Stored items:
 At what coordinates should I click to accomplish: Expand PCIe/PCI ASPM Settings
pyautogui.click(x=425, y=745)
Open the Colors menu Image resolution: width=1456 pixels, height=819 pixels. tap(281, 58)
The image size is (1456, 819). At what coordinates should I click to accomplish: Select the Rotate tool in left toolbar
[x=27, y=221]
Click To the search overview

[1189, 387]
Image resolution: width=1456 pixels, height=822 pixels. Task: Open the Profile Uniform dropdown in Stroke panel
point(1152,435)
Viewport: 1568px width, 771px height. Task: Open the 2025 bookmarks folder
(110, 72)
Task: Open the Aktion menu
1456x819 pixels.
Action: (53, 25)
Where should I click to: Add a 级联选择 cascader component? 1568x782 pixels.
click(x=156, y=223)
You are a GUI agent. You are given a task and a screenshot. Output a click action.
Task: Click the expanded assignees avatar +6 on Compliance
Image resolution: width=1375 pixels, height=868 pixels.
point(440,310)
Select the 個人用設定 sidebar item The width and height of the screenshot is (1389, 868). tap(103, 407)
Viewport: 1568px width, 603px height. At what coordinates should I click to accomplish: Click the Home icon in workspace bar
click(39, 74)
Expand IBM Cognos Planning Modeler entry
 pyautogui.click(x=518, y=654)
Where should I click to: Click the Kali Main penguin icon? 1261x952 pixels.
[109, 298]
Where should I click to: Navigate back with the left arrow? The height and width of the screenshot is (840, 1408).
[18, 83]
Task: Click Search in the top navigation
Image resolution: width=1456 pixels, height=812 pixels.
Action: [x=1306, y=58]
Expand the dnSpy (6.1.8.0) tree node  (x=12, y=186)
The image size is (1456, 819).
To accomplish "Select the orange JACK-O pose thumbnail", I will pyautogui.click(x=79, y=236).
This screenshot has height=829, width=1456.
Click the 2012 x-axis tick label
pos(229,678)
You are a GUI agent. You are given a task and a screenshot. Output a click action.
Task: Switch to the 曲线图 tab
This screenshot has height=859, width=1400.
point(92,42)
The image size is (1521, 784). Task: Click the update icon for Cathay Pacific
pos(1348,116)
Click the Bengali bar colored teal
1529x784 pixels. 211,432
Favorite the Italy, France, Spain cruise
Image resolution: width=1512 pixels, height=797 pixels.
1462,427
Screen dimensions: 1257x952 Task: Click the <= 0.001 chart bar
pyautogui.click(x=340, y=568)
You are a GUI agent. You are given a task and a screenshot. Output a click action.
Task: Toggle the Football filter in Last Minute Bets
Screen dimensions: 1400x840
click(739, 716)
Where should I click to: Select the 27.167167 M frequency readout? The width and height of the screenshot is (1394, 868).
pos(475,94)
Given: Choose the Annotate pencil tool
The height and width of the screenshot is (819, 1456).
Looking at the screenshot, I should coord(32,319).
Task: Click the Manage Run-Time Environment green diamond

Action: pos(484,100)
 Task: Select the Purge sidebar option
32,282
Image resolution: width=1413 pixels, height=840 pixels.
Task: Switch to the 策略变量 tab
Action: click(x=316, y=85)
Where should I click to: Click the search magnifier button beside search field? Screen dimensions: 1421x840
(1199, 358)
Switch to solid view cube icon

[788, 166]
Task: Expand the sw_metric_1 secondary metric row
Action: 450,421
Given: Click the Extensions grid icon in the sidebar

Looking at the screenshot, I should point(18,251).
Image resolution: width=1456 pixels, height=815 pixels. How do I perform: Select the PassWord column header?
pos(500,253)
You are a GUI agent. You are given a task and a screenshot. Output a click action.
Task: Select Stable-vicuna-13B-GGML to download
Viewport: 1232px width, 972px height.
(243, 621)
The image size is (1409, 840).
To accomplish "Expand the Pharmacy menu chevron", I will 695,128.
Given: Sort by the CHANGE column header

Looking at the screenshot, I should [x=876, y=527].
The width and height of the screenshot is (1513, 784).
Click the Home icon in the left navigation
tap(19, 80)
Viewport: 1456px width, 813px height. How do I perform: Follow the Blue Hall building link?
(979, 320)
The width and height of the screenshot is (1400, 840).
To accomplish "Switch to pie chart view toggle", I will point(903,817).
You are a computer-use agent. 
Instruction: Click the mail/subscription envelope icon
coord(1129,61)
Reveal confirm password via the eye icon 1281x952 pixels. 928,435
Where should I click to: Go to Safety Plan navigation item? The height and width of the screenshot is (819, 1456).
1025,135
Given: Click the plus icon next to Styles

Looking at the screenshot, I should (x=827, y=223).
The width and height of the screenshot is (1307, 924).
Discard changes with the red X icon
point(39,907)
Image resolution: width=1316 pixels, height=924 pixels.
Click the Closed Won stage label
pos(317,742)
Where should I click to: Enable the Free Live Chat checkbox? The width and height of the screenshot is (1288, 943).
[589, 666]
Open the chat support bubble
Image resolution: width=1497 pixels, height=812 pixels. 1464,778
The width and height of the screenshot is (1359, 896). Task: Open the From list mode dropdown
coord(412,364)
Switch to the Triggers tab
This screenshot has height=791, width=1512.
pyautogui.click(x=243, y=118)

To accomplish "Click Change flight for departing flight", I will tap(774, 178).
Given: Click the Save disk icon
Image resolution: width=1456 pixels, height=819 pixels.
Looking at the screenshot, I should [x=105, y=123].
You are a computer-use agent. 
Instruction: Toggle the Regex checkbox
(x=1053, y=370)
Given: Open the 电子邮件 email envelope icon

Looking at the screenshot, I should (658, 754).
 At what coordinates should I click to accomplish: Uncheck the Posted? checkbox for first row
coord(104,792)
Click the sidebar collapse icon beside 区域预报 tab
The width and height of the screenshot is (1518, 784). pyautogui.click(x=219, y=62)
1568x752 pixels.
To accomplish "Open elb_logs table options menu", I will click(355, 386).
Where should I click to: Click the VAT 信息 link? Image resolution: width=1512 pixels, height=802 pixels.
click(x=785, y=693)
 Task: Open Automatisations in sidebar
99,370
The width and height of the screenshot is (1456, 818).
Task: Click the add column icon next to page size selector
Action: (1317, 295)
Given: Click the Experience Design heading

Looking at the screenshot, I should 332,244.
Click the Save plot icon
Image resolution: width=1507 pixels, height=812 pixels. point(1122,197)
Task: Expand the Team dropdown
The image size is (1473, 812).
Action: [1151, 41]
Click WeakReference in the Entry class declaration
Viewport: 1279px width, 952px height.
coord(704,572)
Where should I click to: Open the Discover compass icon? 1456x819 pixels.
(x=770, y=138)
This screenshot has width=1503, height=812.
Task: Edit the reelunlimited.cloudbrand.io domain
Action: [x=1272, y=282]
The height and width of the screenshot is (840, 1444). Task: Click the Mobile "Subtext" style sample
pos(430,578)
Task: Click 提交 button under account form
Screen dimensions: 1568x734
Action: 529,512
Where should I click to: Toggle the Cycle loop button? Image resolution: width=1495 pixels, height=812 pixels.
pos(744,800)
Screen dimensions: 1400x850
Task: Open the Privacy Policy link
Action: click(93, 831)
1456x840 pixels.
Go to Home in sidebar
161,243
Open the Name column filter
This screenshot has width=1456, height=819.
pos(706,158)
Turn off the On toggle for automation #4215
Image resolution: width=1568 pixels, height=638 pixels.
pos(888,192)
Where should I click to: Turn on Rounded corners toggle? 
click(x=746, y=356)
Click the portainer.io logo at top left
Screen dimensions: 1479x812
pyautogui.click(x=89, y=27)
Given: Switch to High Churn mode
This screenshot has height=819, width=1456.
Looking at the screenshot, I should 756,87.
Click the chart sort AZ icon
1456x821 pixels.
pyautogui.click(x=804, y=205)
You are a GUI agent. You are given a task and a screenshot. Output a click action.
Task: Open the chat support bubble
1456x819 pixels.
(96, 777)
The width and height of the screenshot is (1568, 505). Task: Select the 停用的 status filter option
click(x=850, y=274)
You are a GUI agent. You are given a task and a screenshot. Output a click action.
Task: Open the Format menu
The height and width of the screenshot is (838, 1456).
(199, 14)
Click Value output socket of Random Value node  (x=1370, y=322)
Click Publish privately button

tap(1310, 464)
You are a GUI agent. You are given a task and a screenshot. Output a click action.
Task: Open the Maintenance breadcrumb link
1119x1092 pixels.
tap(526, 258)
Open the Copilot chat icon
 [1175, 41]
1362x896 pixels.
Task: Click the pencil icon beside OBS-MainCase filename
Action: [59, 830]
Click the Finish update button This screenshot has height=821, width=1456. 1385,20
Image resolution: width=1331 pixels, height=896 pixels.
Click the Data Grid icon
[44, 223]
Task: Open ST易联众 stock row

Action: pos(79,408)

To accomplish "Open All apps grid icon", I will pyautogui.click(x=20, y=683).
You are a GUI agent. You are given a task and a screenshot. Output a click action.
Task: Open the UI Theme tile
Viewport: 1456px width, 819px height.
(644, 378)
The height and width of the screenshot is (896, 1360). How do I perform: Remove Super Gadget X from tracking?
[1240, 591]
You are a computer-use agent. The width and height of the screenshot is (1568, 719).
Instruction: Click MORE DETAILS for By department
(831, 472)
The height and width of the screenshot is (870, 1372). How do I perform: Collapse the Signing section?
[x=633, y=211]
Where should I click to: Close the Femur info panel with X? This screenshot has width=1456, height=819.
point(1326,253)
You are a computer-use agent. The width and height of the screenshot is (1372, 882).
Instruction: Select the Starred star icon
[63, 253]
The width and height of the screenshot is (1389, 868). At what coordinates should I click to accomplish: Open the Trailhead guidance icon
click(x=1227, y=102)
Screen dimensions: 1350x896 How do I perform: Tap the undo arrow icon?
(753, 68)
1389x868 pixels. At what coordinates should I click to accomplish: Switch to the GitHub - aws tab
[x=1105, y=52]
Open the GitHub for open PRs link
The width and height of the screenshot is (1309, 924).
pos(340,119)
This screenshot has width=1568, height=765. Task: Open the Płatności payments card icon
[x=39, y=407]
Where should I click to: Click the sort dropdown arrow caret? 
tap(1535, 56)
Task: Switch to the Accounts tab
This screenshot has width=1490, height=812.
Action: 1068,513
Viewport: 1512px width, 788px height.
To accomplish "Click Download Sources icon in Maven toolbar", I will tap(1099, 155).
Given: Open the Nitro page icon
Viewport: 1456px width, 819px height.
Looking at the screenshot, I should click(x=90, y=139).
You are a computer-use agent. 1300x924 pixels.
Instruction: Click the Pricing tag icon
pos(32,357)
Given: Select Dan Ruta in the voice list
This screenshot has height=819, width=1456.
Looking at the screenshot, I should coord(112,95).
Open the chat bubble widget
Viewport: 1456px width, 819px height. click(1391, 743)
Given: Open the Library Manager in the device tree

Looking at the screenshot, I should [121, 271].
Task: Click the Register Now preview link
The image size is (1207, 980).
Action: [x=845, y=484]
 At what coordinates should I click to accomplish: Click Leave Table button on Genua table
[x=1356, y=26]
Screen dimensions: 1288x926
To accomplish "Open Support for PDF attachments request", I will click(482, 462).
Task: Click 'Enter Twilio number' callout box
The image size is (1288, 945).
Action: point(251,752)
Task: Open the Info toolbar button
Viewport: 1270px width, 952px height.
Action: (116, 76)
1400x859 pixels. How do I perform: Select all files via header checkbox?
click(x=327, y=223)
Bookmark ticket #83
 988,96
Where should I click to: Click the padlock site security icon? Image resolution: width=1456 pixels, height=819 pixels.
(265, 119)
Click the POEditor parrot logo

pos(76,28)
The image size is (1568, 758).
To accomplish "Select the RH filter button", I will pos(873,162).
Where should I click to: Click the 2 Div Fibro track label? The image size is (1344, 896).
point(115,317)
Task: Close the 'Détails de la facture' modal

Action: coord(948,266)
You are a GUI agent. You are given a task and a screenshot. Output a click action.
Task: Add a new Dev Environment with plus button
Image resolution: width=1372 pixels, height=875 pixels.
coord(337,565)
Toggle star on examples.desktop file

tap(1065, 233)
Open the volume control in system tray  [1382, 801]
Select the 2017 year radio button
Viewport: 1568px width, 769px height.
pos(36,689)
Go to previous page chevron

Problem statement: State how many lines of the entries above include the string "chevron". The reply is that number alone.

Response area: 2